Paula Rowland PhD
Scientist – The Wilson Centre
Assistant Professor, Department of Occupational Science and Occupational Therapy
Cross Appointment, Institute of Health Policy Management and Evaluation
Future of professional work
Paula Rowland’s research examines change in healthcare professionals’ work, how professions are responding to these changes, and implications for health professions education. She is particularly interested in meanings of professionalism and politics of expertise within contexts of changing clinical workplaces. Historically, she has studied change efforts related to patient safety, quality improvement, and patient engagement. Currently, she focuses on digitalization of healthcare work and associated implications for healthcare workers’ identities, forms of knowledge, dynamics of power, and possibilities for collaboration. She primarily uses qualitative methodologies, drawing from and contributing to critically oriented social science theories on professions, expertise, and work.
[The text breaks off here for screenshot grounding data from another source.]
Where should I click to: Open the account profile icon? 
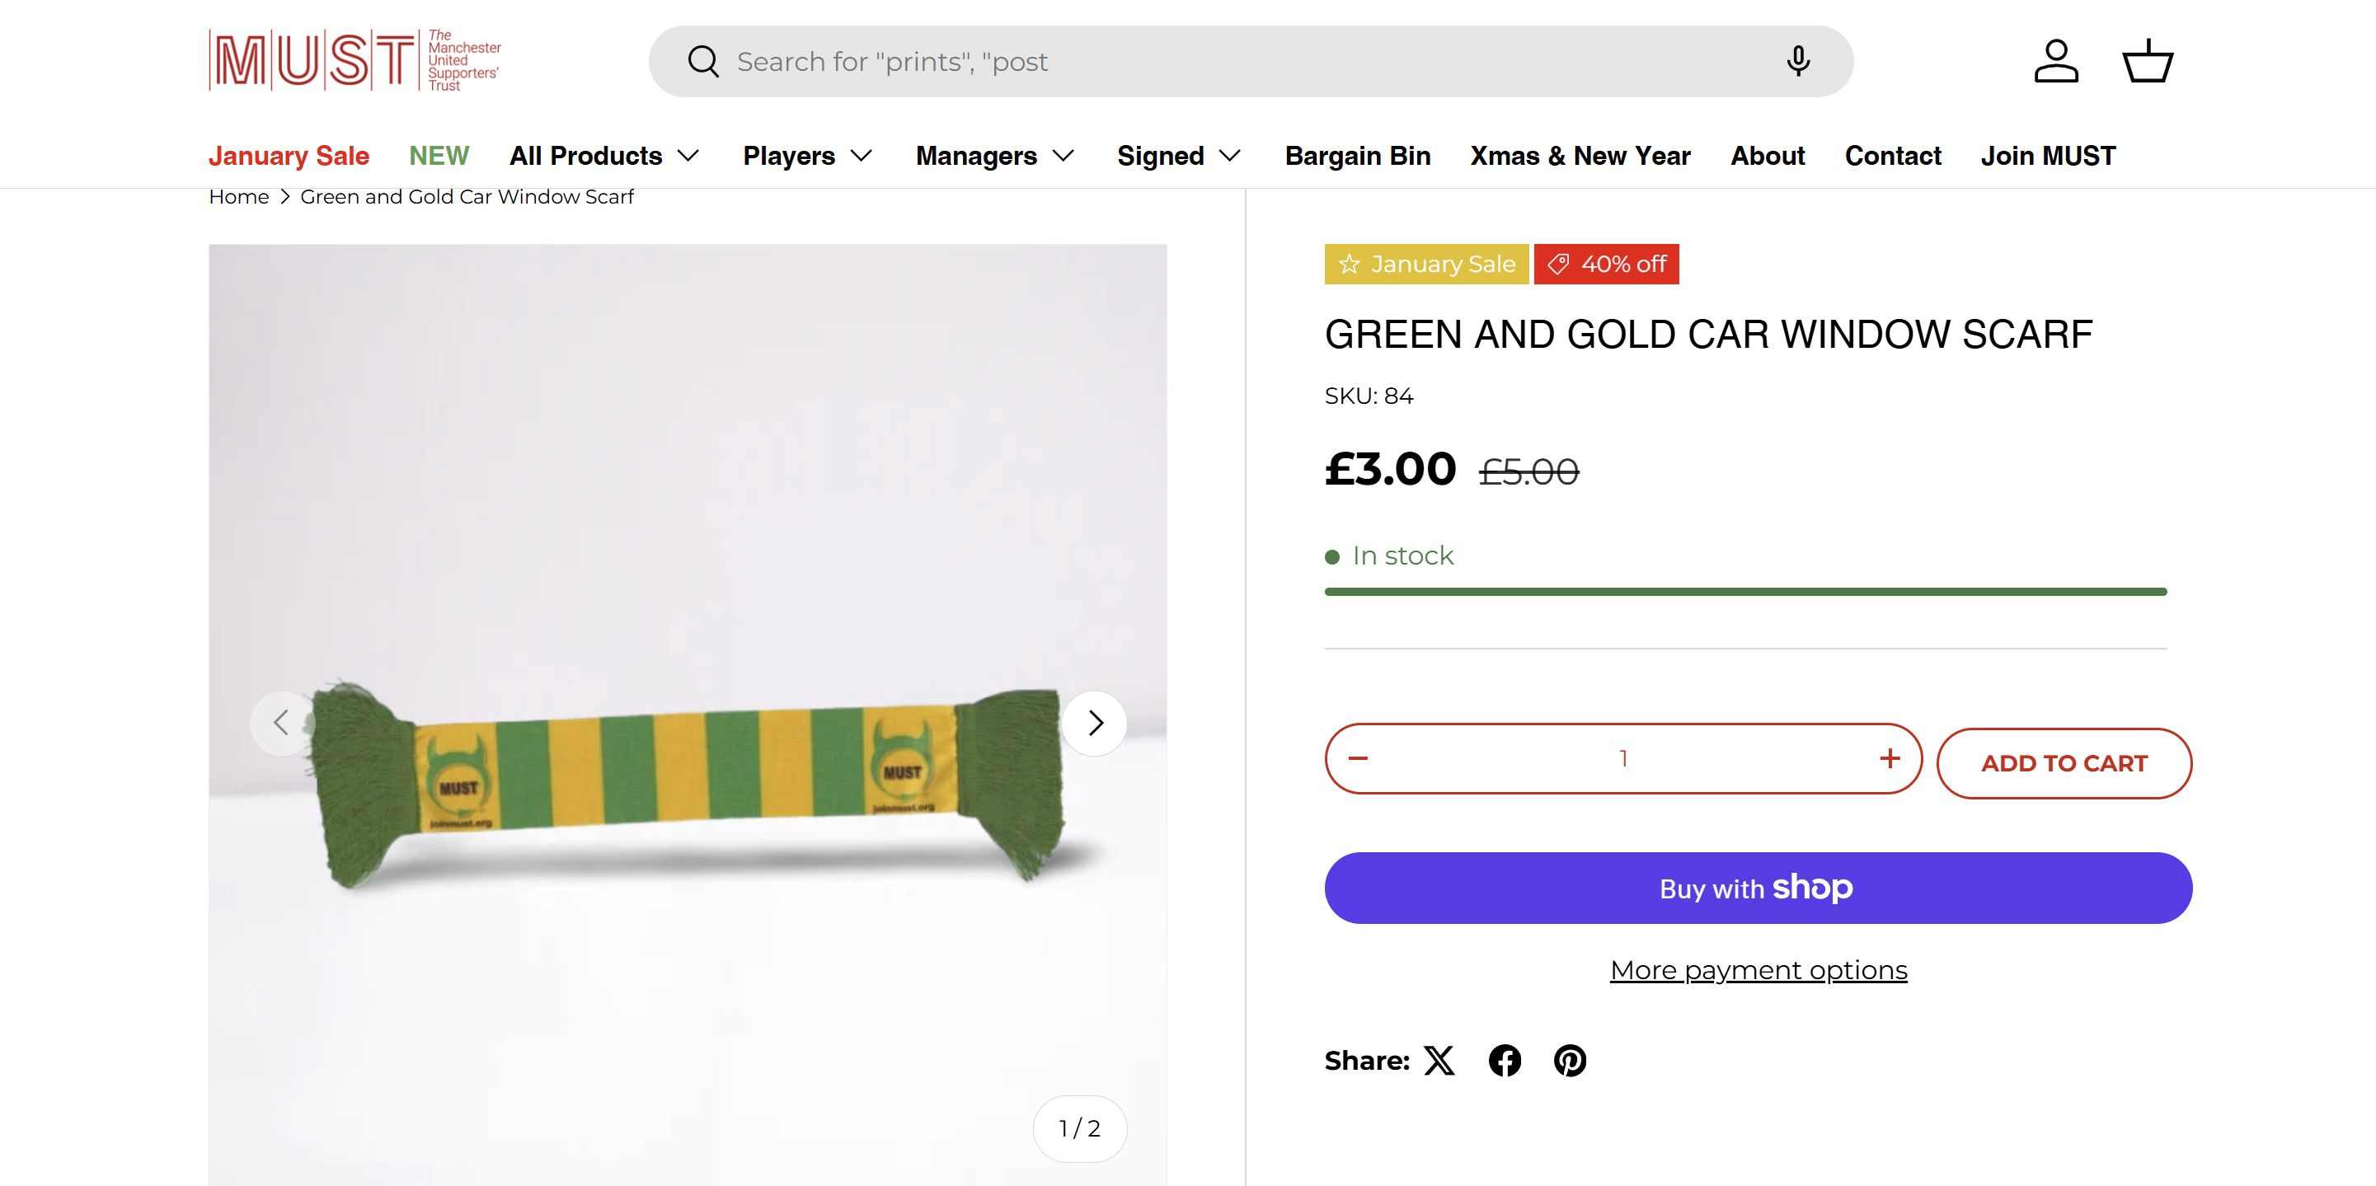pyautogui.click(x=2056, y=62)
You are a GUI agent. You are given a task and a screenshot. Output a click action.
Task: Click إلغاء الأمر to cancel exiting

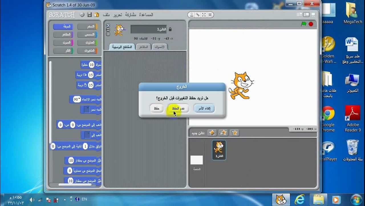coord(204,108)
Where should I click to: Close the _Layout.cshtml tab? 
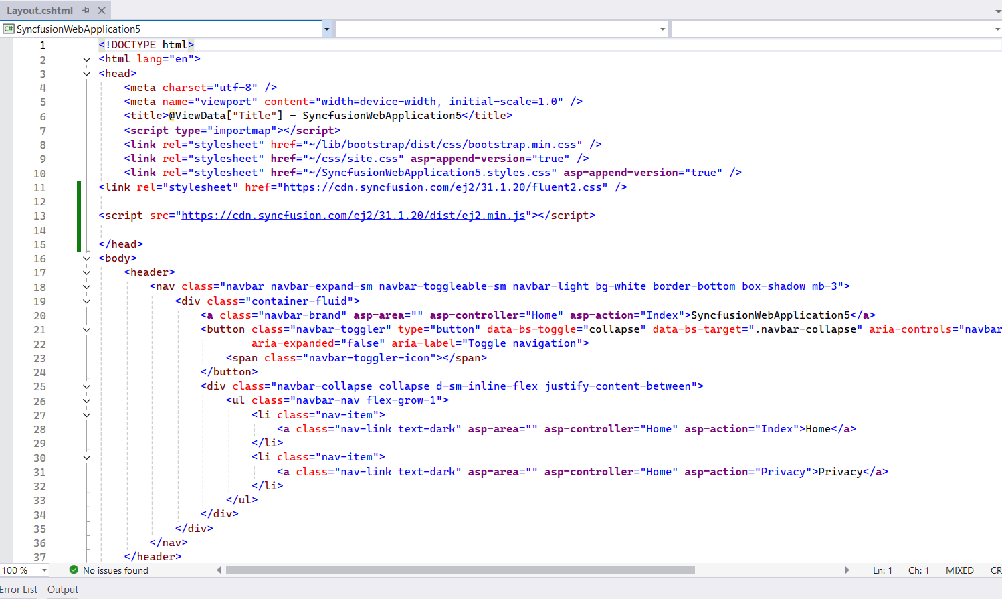102,10
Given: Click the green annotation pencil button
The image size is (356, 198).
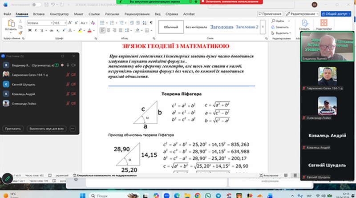Looking at the screenshot, I should 7,178.
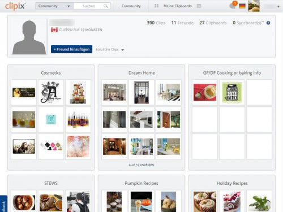Open Meine Clipboards menu item
Viewport: 283px width, 212px height.
coord(178,6)
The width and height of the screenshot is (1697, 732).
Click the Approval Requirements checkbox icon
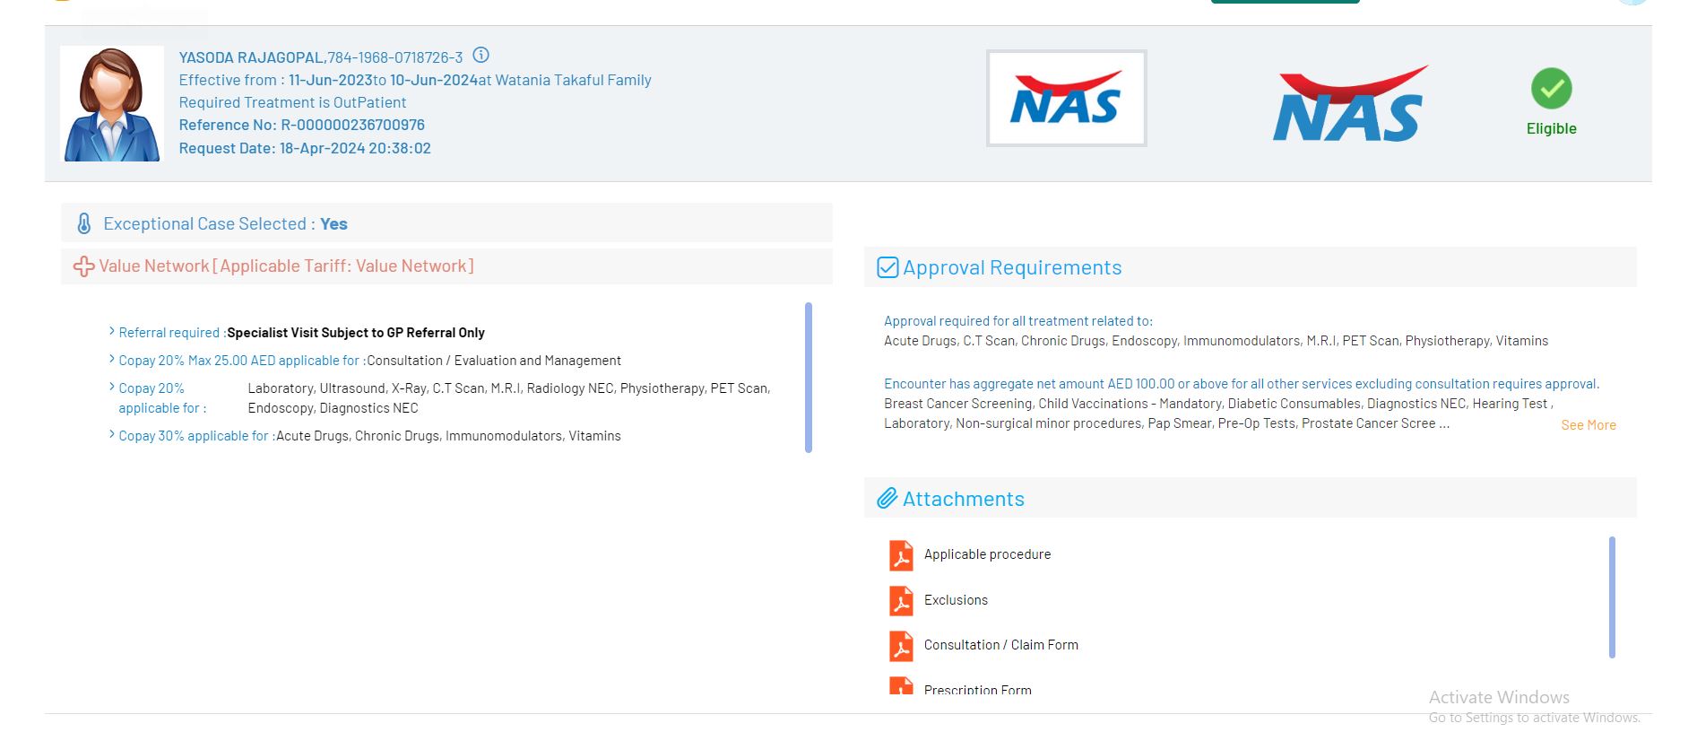coord(887,267)
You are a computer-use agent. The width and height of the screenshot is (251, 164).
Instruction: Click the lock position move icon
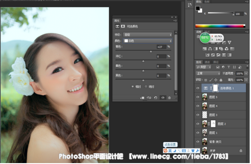(x=216, y=80)
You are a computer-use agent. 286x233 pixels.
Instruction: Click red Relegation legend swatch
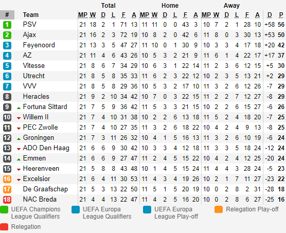pyautogui.click(x=4, y=227)
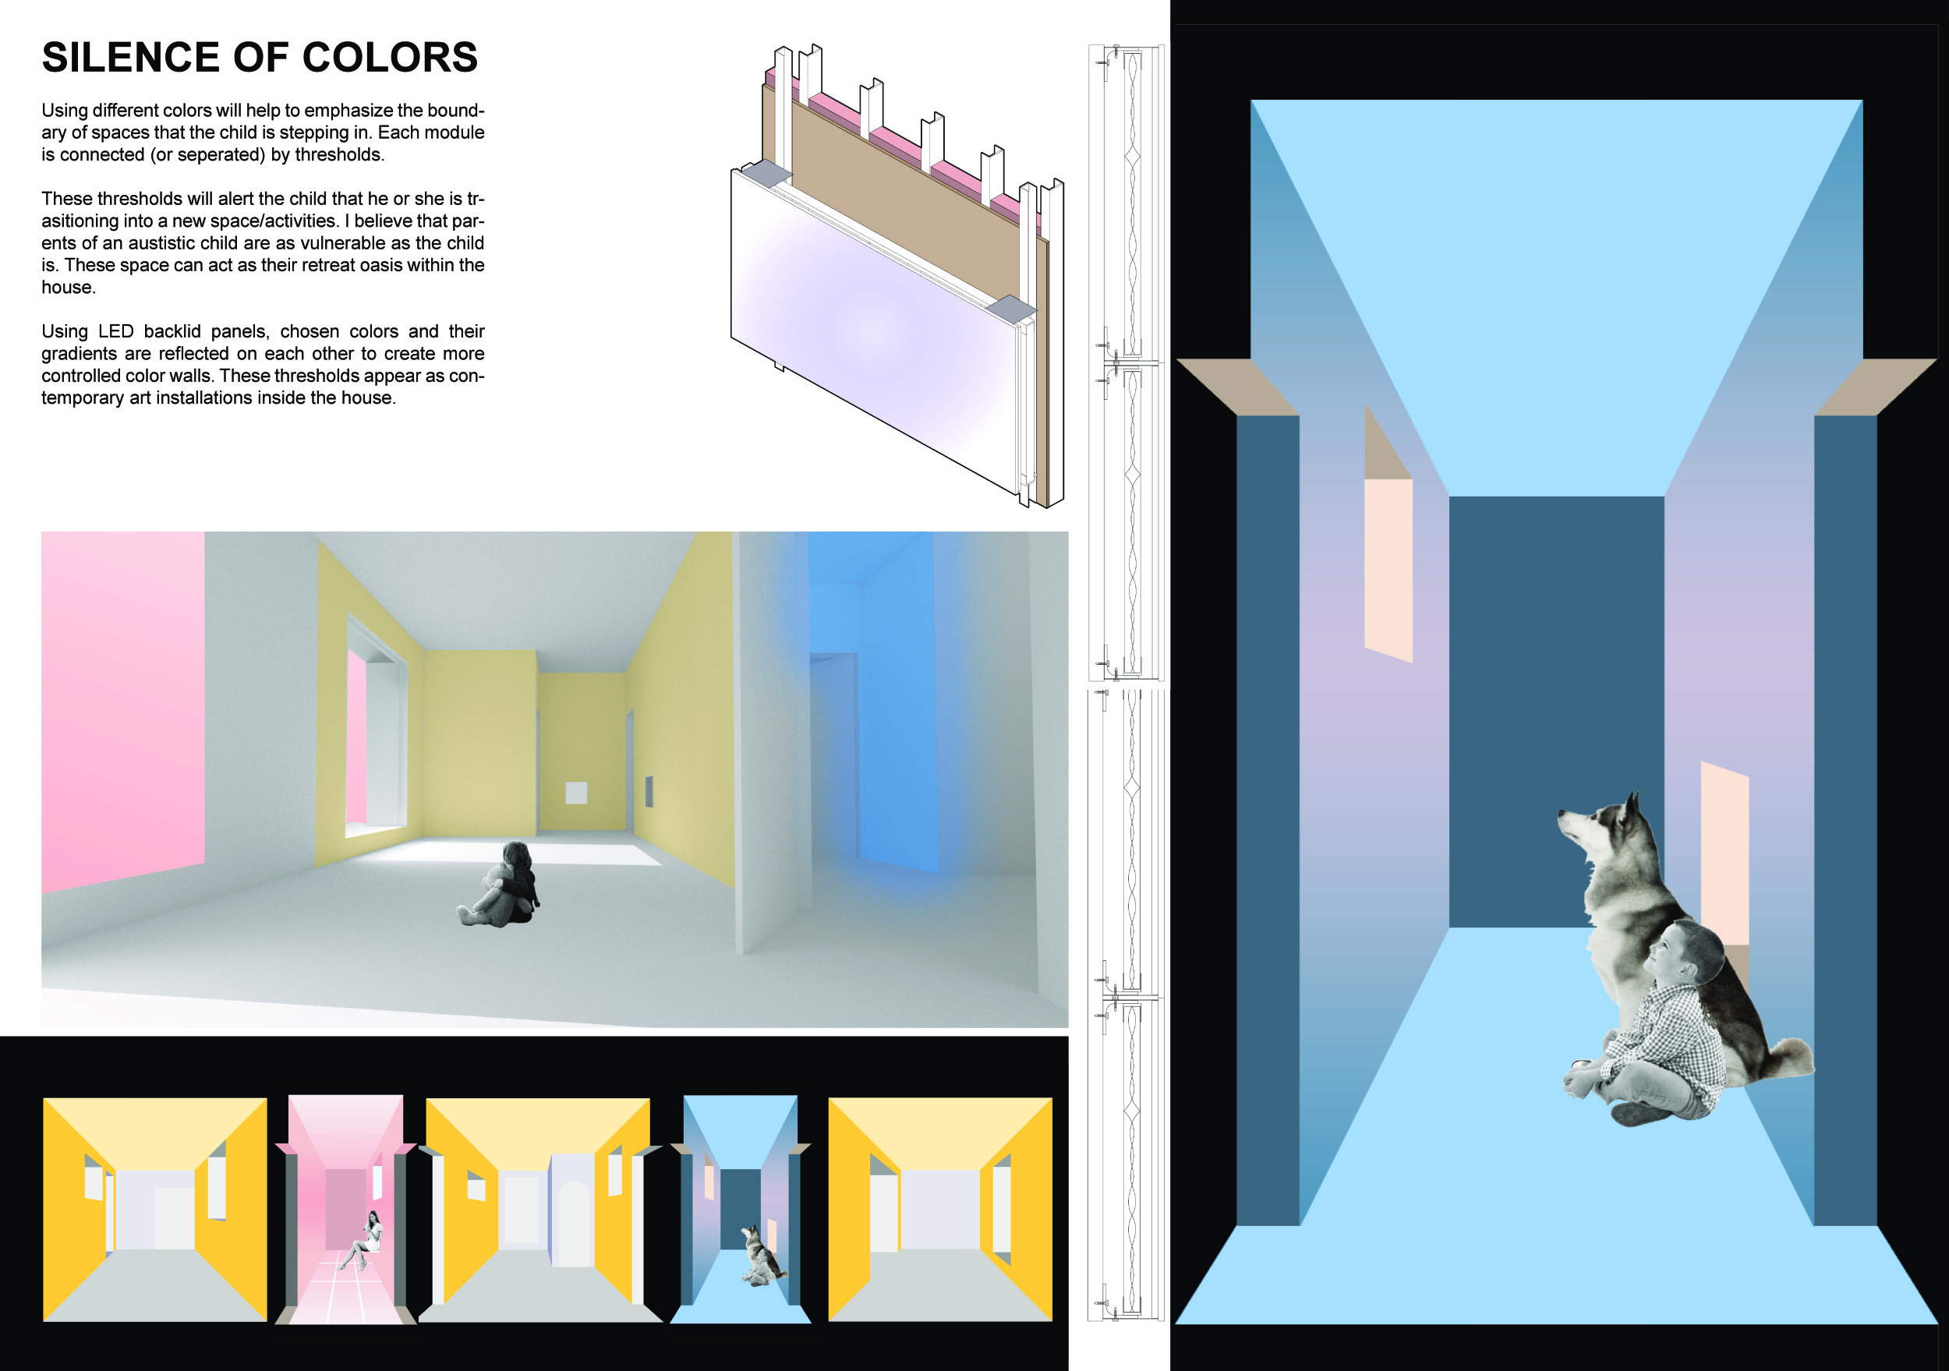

Paula’s primary appointment is Assistant Professor in the Department of Occupational Science and Occupational Therapy in the Temerty Faculty of Medicine at University of Toronto. She holds several affiliated academic and research roles:
Adjunct Scientist at The Institute for Education Research (TIER), University Health Network
Strategic Advisor for the Centre for Advancing Collaborative Healthcare and Education (CACHE), University of Toronto and University Health Network
Faculty Affiliate with the Schwartz Reisman Institute for Technology and Society
Senior Fellow with AMS Healthcare
In addition to these academic and advisory positions, she is the founding member of ETCHwork, a collaborative focused on exploring the intersections of ethics, technology, and change in healthcare work.
Paula is interested in working with students and colleagues using social science theories to understand healthcare reform, care work, and changing carer identities, particularly in the context of digitalization and datafication of healthcare work.
Websites
Current Fellows and HPER Doctoral Students
Sanne Kaas-Mason
Sanne Kaas-Mason is a Research Fellow at the Wilson Centre, and a PhD student in the Health Professions Education Research (HPER) doctoral concentration offered by the Institute of Health Policy, Management and Evaluation (IHPME), Dalla Lana School of Public Health, University of Toronto, in collaboration with the faculty of the Wilson Centre, Faculty of Medicine, University of Toronto. Her research interests focus on the spectrum of relatively stable or fluid ways that constellations of collaboration show up across healthcare spaces, and how these impact the delivery of care. This includes interprofessional ways of collaborating. She also explores how entrenched distributions of power, along with siloed understandings of illness and care, might influence collaborative practices of healthcare practitioners. Sanne draws on her academic training as an interprofessional education (IPE) educator and as political scientist to examine the context, underlying structures and lived experience of healthcare practitioners to deepen her understanding of these behaviours. Sanne is also the recipient of the Kimel-Schatzky Scholarship at the Wilson Centre for 2021-2024.
Supervisors: Cynthia Whitehead and Paula Rowland
Andrea Pozo-Barruel
Andrea Pozo-Barruel is a Research Fellow at the Wilson Centre, and a PhD student in the Health Professions Education Research (HPER) doctoral concentration offered by the Institute of Health Policy, Management and Evaluation (IHPME), Dalla Lana School of Public Health, University of Toronto. She completed a Master of Education at the University of Toronto and a Bachelor of Science in Human Communication Sciences at the Universidad de las Americas in Mexico. Her research interests focus on how disability is represented in the healthcare context, and how these representations construct the identity of people living with a disability. Currently, Andrea’s doctoral work explores how disability is conceptualized in paediatrics populations within rehabilitation.
Andrea is the recipient of the Kimel-Schatzky Scholarship at the Wilson Centre for 2022-2025.
Supervisors: Paula Rowland. Stella Ng, Maria Mylopoulos
Harneet Somal
Harneet Somal is a PhD student in the Health Professions Education Research (HPER) doctoral concentration at the Institute of Health Policy, Management, and Evaluation (IHPME), in collaboration with the Wilson Centre at the University of Toronto. Prior to this, she completed a Bachelors of Science in Kinesiology from Wilfrid Laurier University and a Masters of Science in Physical Therapy from the University of Toronto.
Harneet’s clinical work is centered in the sub-specialty of orthopaedics in the private practice division of physiotherapy, where she provides care for individuals along the lifespan. She has co-authored peer-reviewed publications and research projects on digital technologies in physiotherapy and educational tool-kits for Functional Electrical Stimulation use in practice, while also contributing as an adjunct lecturer in the University of Toronto’s Physical Therapy program.
Harneet’s doctoral research looks to address the barriers to inclusion and diversity in the physiotherapy curriculum and to create strategies for a more inclusive, diverse, and culturally sensitive learning environment for future students.